We developed PathoMAN, a germline variant classification algorithm, which is provided freely as a web-based service that allows users to either query single variants or batch upload a CSV file. Single-variant query works on chromosome, position, reference allele, alternative allele, allele count, allele number, de novo status, cosegregation status, and preferred control population subgroup. Batch upload requires six columns [chr, pos, ref, alt, ac, an] in a comma-separated values (CSV) file. Users can select de novo status, cosegregation status, and preferred control population subgroup. The program converts the CSV file to a minimal VCF4.2 file, annotates the minimal VCF, and prepares it for PathoMAN variant classification. The result of a single variant query is displayed back on to the webpage immediately while the batch upload results will be emailed back to the submitter. For an annotated VCF file containing 100 variants, PathoMAN takes 6 minutes, which is 3.6 seconds per variant. This provides a massive advantage in terms of speed, uniformity, efficiency, and service assurance compared with manual curation. In contrast, an expert reviewer may take 20–30 minutes to classify a novel variant.
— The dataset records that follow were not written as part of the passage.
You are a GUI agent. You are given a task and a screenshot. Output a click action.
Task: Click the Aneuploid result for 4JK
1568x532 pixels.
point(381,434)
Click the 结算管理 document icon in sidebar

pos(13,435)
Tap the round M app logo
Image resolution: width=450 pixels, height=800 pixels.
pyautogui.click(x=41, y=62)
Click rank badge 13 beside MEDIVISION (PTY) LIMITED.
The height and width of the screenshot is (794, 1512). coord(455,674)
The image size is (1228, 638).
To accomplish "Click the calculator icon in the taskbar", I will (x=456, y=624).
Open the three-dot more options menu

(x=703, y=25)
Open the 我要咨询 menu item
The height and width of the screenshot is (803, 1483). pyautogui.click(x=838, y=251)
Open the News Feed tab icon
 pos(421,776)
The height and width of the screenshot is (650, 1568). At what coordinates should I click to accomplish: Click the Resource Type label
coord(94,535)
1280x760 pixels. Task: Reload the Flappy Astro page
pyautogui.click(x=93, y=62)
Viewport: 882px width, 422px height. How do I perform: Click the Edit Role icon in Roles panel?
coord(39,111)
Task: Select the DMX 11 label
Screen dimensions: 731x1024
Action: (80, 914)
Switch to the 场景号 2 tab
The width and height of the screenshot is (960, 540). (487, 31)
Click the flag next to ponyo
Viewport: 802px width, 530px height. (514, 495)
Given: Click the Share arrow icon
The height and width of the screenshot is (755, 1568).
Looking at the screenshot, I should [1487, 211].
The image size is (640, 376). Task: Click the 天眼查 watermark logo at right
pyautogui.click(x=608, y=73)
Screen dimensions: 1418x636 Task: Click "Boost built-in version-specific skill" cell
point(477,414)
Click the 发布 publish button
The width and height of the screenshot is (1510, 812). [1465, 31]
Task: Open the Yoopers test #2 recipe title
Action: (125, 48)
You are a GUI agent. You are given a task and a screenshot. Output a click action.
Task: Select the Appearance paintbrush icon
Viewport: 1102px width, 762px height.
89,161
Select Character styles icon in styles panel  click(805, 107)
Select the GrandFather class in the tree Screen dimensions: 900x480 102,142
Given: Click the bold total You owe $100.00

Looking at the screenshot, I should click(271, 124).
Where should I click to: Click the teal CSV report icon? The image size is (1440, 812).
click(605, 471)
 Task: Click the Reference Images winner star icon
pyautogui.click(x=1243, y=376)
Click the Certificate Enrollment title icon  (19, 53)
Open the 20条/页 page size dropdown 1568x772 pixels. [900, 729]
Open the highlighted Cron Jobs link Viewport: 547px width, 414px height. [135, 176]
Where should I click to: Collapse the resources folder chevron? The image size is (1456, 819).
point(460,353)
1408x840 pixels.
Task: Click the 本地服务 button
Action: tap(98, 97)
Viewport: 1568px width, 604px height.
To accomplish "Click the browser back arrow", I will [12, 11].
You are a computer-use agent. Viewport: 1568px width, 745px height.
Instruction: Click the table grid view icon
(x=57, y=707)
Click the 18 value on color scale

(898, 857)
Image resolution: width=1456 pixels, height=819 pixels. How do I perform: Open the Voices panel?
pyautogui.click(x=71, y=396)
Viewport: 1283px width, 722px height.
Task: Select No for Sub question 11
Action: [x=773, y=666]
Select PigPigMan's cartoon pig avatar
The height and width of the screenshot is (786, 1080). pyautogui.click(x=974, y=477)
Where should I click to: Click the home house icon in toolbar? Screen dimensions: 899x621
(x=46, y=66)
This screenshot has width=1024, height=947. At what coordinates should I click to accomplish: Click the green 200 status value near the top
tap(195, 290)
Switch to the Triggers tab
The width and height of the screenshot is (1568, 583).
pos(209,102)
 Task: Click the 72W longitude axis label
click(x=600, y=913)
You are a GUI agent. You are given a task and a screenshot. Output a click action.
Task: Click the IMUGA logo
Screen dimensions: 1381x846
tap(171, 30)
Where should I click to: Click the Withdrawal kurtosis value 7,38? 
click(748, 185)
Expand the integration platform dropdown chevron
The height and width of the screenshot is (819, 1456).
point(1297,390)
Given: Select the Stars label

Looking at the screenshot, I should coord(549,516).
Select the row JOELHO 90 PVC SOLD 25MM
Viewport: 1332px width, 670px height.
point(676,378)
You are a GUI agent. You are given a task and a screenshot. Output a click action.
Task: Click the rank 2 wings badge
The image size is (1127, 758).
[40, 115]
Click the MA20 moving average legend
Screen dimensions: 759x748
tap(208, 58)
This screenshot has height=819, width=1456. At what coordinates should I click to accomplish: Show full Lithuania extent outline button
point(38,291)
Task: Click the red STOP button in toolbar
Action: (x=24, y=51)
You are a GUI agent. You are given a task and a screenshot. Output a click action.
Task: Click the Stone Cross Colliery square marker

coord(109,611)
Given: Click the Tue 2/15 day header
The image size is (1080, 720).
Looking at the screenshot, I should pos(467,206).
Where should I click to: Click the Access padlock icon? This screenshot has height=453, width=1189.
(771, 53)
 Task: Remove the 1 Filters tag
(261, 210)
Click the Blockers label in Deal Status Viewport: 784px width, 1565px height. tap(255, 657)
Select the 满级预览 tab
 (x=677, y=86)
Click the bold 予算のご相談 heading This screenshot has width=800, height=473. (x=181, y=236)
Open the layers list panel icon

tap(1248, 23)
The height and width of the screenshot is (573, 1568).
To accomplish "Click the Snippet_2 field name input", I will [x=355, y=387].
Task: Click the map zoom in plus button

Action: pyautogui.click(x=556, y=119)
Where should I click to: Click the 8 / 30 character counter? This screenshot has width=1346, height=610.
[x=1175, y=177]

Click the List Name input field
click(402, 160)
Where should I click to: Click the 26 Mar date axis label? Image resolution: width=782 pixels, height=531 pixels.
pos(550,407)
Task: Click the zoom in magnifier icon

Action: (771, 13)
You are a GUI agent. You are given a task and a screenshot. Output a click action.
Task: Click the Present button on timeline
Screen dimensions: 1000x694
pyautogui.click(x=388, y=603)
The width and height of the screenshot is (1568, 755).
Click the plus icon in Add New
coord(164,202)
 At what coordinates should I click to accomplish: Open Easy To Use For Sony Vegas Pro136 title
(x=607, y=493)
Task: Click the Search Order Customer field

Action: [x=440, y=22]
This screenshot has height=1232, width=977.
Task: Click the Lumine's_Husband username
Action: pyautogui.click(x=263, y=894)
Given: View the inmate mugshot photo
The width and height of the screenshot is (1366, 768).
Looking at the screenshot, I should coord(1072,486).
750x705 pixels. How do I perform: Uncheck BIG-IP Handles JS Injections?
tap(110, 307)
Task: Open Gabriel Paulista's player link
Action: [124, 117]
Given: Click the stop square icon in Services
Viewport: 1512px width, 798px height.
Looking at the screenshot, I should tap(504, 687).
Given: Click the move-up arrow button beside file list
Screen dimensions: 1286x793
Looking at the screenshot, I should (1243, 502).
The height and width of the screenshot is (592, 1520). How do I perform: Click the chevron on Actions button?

PathoMAN versus manual curation for test data sets

To evaluate the performance of PathoMAN, we compared its results against clinical assertions from three clinical laboratories. The test data set contained 3513 variants with prior reported curation from the three clinical laboratories: Ambry Genetics, Invitae, and GeneDx. Interlab agreement across the three laboratories was 84%. The 16% interlab disagreement variants were marked as VUS when comparing against PathoMAN results. Amongst 3513 variants, missense variants accounted for 54.2%, synonymous variants for 24.7%, frameshift variants for 7.5%, stopgain variants for 4.7%. and the rest were distributed among splice variants, in-frame insertion/deletion, and stoploss in the test data set (Fig. 1a, Table S4). Variants were annotated with CAVA, ANNOVAR, ExAC noTCGA, gnomAD, and ClinVar and run through PathoMAN.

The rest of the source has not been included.